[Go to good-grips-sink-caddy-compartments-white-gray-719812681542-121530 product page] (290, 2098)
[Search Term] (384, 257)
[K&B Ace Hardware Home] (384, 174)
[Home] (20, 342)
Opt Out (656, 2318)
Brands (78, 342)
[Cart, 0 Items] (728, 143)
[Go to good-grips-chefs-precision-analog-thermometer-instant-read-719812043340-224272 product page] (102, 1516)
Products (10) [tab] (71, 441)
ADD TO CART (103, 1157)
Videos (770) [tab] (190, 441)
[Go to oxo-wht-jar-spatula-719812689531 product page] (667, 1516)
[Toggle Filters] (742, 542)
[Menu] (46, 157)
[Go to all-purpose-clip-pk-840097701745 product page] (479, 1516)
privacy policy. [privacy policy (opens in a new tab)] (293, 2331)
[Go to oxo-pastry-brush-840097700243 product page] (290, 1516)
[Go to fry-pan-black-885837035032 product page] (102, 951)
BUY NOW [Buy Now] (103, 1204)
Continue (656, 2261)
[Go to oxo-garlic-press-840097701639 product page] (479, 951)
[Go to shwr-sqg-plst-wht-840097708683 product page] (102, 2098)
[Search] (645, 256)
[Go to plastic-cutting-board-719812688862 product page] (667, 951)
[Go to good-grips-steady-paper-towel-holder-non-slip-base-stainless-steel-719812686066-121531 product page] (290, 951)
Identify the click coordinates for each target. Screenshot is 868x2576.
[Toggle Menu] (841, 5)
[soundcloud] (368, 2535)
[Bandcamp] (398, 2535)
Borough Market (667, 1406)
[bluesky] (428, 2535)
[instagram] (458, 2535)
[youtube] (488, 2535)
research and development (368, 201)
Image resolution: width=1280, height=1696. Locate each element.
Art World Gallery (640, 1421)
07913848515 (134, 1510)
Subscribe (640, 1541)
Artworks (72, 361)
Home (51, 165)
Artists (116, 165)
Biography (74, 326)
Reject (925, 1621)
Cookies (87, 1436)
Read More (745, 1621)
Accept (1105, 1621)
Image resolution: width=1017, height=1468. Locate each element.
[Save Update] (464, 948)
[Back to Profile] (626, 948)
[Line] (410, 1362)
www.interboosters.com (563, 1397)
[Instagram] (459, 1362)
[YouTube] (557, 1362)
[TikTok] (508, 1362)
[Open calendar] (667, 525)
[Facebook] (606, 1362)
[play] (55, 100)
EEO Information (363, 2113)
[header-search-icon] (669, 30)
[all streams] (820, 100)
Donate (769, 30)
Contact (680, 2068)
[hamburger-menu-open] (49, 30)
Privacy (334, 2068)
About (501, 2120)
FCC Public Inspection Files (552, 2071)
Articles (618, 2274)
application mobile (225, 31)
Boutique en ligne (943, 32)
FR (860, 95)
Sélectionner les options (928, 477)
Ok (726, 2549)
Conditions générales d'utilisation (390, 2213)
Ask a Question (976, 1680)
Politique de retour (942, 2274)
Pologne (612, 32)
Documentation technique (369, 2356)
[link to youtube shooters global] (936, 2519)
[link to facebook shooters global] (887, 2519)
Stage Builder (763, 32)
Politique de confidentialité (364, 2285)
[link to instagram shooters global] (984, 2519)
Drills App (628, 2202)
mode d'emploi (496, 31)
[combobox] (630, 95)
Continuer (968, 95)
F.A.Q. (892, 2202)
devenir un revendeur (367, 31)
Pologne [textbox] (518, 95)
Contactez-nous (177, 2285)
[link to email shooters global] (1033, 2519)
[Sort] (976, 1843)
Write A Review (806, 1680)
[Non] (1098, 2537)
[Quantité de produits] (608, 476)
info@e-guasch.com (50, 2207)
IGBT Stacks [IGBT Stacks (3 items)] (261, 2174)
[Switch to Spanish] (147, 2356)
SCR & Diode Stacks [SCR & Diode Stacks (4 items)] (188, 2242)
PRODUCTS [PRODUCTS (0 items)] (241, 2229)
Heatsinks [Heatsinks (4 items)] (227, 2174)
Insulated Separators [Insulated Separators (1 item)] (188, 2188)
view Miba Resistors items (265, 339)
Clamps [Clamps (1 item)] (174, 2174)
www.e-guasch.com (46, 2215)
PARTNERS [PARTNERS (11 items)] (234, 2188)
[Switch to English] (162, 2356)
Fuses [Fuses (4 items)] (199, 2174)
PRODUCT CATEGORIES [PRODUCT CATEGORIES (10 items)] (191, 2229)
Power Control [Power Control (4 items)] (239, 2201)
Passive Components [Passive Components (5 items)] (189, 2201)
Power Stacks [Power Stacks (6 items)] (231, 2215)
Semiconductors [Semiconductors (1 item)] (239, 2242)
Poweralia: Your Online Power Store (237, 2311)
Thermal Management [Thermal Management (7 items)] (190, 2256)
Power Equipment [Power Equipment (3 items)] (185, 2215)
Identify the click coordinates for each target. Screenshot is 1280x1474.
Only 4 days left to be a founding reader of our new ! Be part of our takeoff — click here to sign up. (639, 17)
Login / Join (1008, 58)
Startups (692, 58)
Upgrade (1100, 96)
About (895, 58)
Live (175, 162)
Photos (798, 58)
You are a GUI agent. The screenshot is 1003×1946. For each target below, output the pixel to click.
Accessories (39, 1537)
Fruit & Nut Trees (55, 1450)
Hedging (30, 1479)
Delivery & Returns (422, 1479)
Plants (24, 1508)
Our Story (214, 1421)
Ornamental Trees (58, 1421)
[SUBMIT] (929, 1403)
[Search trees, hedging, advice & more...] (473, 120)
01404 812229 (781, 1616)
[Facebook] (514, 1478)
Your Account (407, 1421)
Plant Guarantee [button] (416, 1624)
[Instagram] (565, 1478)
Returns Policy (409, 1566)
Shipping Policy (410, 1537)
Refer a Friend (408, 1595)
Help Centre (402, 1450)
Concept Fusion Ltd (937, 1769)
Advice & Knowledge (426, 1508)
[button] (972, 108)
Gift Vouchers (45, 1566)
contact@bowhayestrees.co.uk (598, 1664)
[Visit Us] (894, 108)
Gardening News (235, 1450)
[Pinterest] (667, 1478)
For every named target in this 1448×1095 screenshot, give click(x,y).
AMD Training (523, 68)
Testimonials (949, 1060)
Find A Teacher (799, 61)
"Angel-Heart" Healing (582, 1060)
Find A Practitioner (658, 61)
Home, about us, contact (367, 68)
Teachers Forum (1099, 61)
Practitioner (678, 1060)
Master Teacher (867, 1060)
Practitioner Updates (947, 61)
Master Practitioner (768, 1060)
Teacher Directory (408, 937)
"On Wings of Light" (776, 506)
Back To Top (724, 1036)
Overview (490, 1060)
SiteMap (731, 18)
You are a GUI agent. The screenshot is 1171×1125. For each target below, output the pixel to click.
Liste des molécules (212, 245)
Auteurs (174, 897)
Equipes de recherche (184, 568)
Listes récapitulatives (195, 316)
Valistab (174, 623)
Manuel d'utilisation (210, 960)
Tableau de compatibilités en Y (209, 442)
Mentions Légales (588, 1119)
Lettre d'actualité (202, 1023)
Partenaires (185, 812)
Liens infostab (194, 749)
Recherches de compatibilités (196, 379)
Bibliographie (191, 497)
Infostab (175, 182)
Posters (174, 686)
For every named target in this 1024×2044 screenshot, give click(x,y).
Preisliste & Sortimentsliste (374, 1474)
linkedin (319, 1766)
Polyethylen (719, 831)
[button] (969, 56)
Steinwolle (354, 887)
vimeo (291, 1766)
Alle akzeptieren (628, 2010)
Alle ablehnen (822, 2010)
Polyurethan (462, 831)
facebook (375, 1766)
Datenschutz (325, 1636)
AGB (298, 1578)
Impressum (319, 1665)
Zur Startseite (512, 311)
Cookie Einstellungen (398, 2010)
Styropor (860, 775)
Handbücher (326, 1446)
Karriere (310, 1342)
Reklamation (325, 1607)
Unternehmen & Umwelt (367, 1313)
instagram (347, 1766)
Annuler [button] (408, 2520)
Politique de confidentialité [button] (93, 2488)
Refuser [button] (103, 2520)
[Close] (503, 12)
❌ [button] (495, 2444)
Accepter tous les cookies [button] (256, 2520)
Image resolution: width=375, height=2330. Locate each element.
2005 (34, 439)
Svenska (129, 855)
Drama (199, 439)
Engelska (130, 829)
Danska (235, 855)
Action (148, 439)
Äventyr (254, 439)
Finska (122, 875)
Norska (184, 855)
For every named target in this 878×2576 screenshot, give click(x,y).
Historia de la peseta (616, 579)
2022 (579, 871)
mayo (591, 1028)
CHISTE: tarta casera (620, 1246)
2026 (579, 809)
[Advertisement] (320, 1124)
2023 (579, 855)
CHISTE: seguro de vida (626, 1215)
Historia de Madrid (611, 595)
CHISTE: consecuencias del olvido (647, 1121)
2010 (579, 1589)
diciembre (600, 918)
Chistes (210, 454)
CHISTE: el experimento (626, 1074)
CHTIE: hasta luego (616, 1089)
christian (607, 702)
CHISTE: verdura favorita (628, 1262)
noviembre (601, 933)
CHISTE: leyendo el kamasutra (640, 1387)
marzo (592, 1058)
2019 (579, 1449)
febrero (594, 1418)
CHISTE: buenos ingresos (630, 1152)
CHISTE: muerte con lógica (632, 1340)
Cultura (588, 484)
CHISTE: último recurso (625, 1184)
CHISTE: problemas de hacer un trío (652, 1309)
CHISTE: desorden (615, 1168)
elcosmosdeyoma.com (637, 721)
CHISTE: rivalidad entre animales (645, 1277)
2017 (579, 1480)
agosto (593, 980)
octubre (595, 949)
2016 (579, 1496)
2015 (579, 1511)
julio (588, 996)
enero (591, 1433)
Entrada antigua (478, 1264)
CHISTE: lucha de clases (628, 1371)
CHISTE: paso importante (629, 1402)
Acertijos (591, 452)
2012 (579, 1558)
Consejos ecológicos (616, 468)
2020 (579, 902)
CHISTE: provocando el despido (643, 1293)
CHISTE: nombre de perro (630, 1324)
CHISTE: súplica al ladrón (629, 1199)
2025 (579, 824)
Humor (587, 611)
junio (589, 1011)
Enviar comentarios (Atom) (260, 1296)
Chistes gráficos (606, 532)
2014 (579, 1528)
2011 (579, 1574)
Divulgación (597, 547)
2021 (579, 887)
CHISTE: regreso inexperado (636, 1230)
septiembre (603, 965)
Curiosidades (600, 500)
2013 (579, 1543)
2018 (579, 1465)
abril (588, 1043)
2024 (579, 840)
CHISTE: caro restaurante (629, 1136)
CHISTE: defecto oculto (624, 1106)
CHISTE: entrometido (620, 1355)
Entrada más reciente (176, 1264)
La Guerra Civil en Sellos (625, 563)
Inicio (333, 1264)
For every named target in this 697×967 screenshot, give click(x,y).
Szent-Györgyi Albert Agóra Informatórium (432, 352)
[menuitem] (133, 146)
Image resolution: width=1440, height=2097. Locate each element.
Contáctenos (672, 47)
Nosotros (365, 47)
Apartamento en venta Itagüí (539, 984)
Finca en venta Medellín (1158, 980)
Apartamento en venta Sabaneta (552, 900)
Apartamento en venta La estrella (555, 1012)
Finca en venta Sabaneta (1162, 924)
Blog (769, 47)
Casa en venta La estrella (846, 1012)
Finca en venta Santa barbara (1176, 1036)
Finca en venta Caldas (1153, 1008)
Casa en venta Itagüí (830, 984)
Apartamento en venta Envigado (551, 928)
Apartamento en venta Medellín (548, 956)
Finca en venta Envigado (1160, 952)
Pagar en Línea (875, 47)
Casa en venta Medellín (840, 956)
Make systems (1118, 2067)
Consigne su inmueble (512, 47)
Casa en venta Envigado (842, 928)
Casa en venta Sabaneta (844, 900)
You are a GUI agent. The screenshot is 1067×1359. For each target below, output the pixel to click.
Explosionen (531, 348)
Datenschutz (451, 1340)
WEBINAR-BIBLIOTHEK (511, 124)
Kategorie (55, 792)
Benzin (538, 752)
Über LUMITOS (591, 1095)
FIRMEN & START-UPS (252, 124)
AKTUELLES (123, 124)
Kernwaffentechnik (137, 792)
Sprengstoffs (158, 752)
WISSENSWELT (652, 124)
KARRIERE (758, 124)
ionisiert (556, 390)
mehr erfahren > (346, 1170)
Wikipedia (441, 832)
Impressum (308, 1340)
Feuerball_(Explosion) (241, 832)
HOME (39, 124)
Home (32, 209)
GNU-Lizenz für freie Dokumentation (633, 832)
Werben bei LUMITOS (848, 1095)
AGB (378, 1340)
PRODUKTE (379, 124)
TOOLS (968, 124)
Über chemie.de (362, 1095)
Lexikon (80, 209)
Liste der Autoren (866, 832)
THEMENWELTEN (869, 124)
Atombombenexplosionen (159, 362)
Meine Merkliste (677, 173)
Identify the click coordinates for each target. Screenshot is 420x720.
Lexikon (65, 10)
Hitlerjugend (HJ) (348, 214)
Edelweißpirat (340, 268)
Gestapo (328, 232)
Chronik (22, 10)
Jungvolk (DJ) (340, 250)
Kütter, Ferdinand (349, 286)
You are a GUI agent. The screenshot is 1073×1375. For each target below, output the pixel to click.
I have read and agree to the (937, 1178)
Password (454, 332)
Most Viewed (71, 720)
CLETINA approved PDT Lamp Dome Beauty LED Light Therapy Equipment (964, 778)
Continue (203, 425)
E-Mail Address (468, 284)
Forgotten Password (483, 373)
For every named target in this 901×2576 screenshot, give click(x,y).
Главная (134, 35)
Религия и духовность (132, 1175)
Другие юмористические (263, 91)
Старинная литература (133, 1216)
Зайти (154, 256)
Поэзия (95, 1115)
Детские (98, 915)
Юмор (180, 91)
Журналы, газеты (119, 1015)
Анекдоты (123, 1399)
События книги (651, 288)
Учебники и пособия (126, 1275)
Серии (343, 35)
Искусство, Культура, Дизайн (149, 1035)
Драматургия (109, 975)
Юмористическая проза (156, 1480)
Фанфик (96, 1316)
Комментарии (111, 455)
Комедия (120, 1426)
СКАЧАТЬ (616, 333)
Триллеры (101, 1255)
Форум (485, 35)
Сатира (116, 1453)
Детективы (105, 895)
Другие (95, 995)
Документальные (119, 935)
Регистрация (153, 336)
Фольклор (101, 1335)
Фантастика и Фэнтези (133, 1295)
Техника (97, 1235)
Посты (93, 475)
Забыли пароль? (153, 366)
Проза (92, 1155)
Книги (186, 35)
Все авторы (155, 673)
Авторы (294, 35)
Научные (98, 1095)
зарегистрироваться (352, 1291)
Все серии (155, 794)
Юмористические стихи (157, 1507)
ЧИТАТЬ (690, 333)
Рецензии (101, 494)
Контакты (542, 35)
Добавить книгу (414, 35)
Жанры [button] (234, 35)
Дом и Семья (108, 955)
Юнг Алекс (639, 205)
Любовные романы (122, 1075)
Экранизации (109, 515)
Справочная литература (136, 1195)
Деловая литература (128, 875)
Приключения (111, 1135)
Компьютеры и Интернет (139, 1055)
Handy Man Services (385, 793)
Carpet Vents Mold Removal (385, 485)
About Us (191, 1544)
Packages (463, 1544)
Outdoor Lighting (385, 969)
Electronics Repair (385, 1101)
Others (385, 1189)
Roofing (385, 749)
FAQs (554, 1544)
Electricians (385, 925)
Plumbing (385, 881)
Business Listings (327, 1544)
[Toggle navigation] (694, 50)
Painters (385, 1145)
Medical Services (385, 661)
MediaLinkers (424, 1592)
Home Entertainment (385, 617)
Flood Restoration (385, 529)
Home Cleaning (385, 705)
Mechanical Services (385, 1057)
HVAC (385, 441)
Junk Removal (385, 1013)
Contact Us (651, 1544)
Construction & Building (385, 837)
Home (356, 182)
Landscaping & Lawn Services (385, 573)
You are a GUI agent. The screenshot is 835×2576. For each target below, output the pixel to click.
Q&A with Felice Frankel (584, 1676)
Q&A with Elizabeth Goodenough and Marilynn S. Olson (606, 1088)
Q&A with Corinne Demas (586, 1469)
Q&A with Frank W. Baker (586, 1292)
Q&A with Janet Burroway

::::::

Given problem: Copy out the items from the line containing "F.A.Q. (892, 2202)" through the line containing "Power Control [Power", including both of those lines, exactly as they appear above and without any other lines.

Finished exercise:
F.A.Q. (892, 2202)
devenir un revendeur (367, 31)
Pologne [textbox] (518, 95)
Contactez-nous (177, 2285)
[link to email shooters global] (1033, 2519)
[Sort] (976, 1843)
Write A Review (806, 1680)
[Non] (1098, 2537)
[Quantité de produits] (608, 476)
info@e-guasch.com (50, 2207)
IGBT Stacks [IGBT Stacks (3 items)] (261, 2174)
[Switch to Spanish] (147, 2356)
SCR & Diode Stacks [SCR & Diode Stacks (4 items)] (188, 2242)
PRODUCTS [PRODUCTS (0 items)] (241, 2229)
Heatsinks [Heatsinks (4 items)] (227, 2174)
Insulated Separators [Insulated Separators (1 item)] (188, 2188)
view Miba Resistors items (265, 339)
Clamps [Clamps (1 item)] (174, 2174)
www.e-guasch.com (46, 2215)
PARTNERS [PARTNERS (11 items)] (234, 2188)
[Switch to English] (162, 2356)
Fuses [Fuses (4 items)] (199, 2174)
PRODUCT CATEGORIES [PRODUCT CATEGORIES (10 items)] (191, 2229)
Power Control [Power Control (4 items)] (239, 2201)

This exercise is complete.